Shirley’s relatively straightforward – less flowery and more direct – script makes it far more accessible to audiences then and now than something like Shakespeare’s plays. Not much is lost in terms of emotional impact, quite the opposite in this case – how pleasing to note that even in the reign of Charles I, less sometimes meant more. Naturally, not every element makes sense for someone seeing this show for the first time in 2017, and I suspect this was a play written for discerning audiences who understood the socio-political climate of the day. Some of the lines proved educational for me – I wasn’t aware of tarantism, for instance, before it was mentioned in this play.
Perhaps the original script does not call for it anyway, but it was surprising how little staging there was.
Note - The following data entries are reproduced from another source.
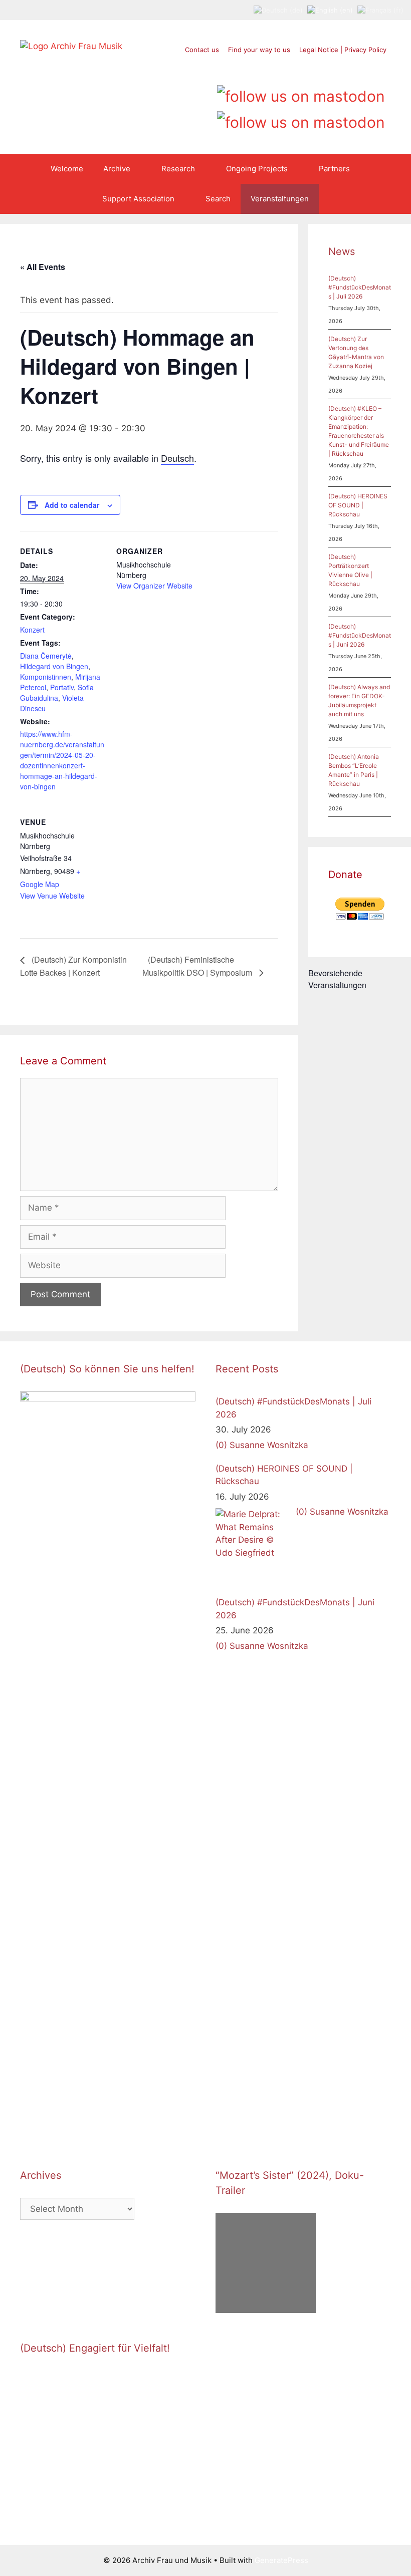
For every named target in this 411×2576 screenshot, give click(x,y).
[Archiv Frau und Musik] (71, 46)
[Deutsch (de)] (278, 10)
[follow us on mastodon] (301, 93)
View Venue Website (52, 896)
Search (218, 198)
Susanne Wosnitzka (269, 1445)
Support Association (138, 198)
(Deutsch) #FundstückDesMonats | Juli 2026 (359, 287)
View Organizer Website (154, 586)
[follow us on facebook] (282, 70)
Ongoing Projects (257, 168)
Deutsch (177, 457)
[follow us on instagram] (301, 70)
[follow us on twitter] (263, 70)
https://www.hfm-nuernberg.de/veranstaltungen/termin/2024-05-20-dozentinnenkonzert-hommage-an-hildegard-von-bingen (62, 760)
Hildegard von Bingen (54, 666)
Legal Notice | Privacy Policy (342, 50)
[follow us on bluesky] (301, 119)
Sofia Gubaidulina (57, 692)
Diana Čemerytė (46, 656)
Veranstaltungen (280, 198)
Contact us (202, 50)
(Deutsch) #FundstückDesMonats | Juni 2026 (359, 635)
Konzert (32, 630)
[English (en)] (330, 10)
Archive (116, 168)
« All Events (42, 266)
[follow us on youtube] (320, 70)
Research (178, 168)
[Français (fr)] (380, 10)
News (341, 251)
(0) (221, 1445)
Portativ (62, 687)
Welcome (67, 168)
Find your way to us (259, 50)
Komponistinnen (45, 677)
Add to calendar (72, 505)
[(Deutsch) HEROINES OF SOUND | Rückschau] (253, 1545)
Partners (334, 168)
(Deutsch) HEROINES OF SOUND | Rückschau (357, 505)
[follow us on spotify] (339, 70)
There’s nothing aside from a raised platform and, in one scene, some sheets and pillows to denote a bedroom. Thus in this tale in which the dramatis personae included miscellaneous people of importance, there’s a King (Ashley Cook) supposedly without a throne, and a Cardinal (Stephen Boxer) supposedly without a prayer stall.
The sound design (Max Pappenheim) was quite extraordinary, making a small performance space seem much bigger than it really is, with voices echoing as they would in the King’s palace or the Cardinal’s church, but without them being unpleasantly ear-piercing. With the audience sat on three sides, the cast move about very well, ensuring that there is no significant disadvantage wherever someone’s vantage point of proceedings is.
In the title role, Boxer’s Cardinal is performed as one of those characters that one loves to hate, and in so doing became quite likeable for me, from the outside looking in. Unlike his nephew, Columbo (Jay Saighal), who takes an ‘I don’t care who you are, I shall speak my mind regardless’ approach, he has a calculating darkness, and would probably be an excellent ‘spin doctor’ for a political party today. It was certainly the most believable performance of the lot. Of the supporting roles, Natalie Simpson’s Duchess Rosaura takes on the full gamut of human emotion – she has to, given the rapid turn of events in Act Three. Valeria (Sophia Carr-Gomm) and Celinda (Rosie Wyatt) provide humorous asides and observations.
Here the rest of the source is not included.